Наконец они вышли к дороге, тянувшейся от дальнего западного побережья, и, обогнув озеро, оставили его далеко за холмами. Торопясь добраться до места назначения раньше, чем настанет суббота, они пересекли последний невысокий холм и увидели город, казавшийся совсем маленьким на фоне гор. Это была Антиохия Писидийская, гордая своими храмами и роскошными воротами.

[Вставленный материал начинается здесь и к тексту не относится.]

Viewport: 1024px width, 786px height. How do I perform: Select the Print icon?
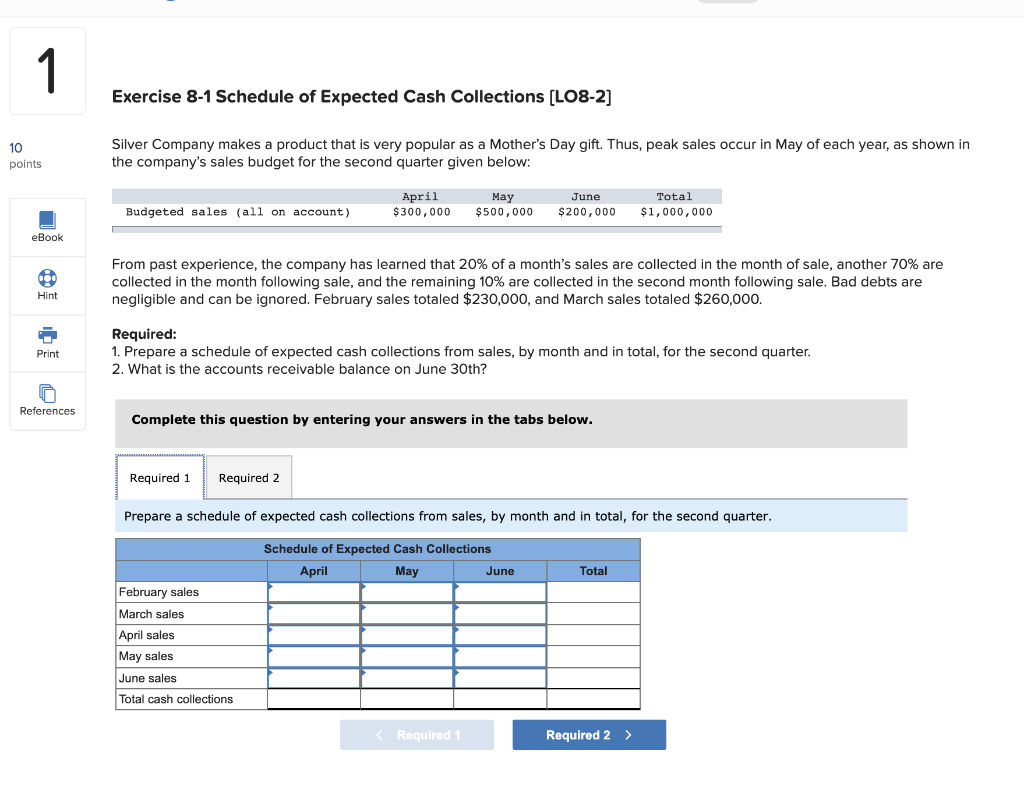point(46,343)
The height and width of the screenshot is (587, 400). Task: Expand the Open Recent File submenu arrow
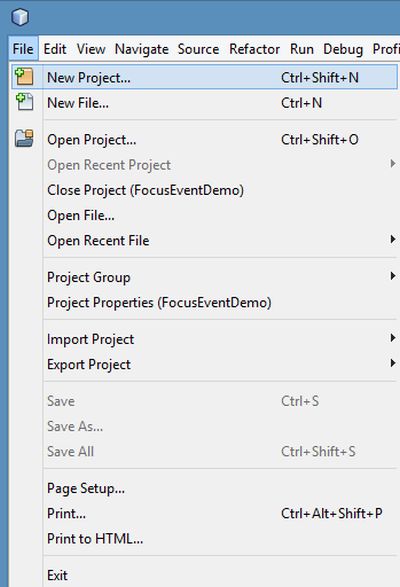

Антиохия Писидийская была основана императором Августом как колония для солдат, поддерживавших спокойствие в холмах Центральной Малой Азии. В воздухе Галатии все еще чувствовался привкус прифронтовой напряженности, как в Пешаваре времен англо-афганской войны; Антиохия, однако, была лучше защищена, нежели Пешавар — юго-восточная стена города, призванная выдержать главный удар восставших племен, высилась над глубоким и обрывистым ущельем, на дне которого бурлила река Анфий.

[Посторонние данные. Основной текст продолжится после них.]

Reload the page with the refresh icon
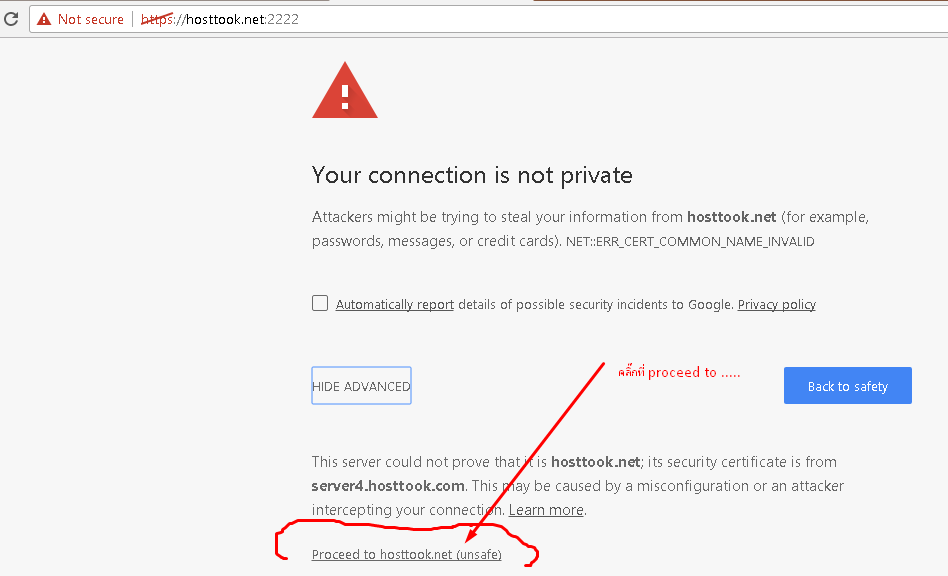948x576 pixels. [11, 19]
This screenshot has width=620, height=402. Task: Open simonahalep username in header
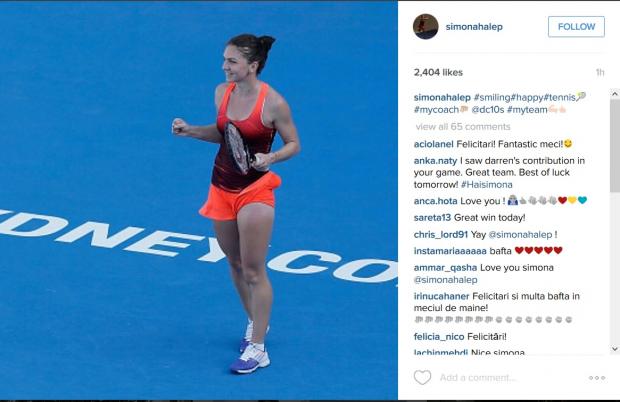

От грубых старых солдат Августа, некогда населявших колонию, осталось лишь несколько человек, но их потомки, вместе с римской администрацией южной Галатии, составляли местную аристократию, обладавшую римским гражданством и презиравшую первых греческих переселенцев, сформировавших средний класс города, и туземцев-фригийцев, выполнявших все тяжелые работы. Писидийская Антиохия, несмотря на название находилась не в Писидии, а в одном из районов Фригии. Фригийцы были сильным, мускулистым, но не очень-то развитым народом. По всей империи их использовали как рабов, и даже само слово "фригиец" стало чуть ли не синонимом слова "раб". Изучая новый для них город, Варнава и Павел прошли через величественные арки, на фронтонах которых были перечислены победы Августа на суше и на море, вышли на площадь, названную в честь императора — над ней высился мраморный храм, где покойный Август когда-то молился местному божеству. Апостолы не могли не почувствовать все высокомерие надменного Рима и жалкое прозябание местных племен, гордых и могущественных еще двадцать лет назад.
В Антиохии жили и иудеи. Они не работали один день в неделю, но римляне терпели это, поскольку иудеи были богаты и успешно развили торговлю и ремесла. В субботу Варнава и Павел вошли в синагогу и сели на особых местах для приезжих раввинов. После молитв и чтений начальники синагоги послали к апостолам хаззана, передавшего им вежливое приглашение: "Мужи братия, если у вас есть слово наставления к народу, говорите".
Павел встал. Он сразу заметил, что среди собравшихся были не только местные жители, обратившиеся в иудаизм, но и сочувствующие и интересующиеся язычники, "богобоязненные". Движением руки успокоив возбужденных слушателей, Павел привлек всеобщее внимание необычным обращением (в синагоге было принято не замечать существования и присутствия язычников): "Мужи израильтяне и боящиеся Бога, послушайте!"
Он начал с краткого обзора Ветхого Завета, построенного по образу и подобию знаменитой речи Стефана в свою защиту. Но там, где Стефан, дойдя до царя Давида, вынужден был остановиться и обвинить своих разъяренных судей, Павел продолжал — его слушали со вниманием.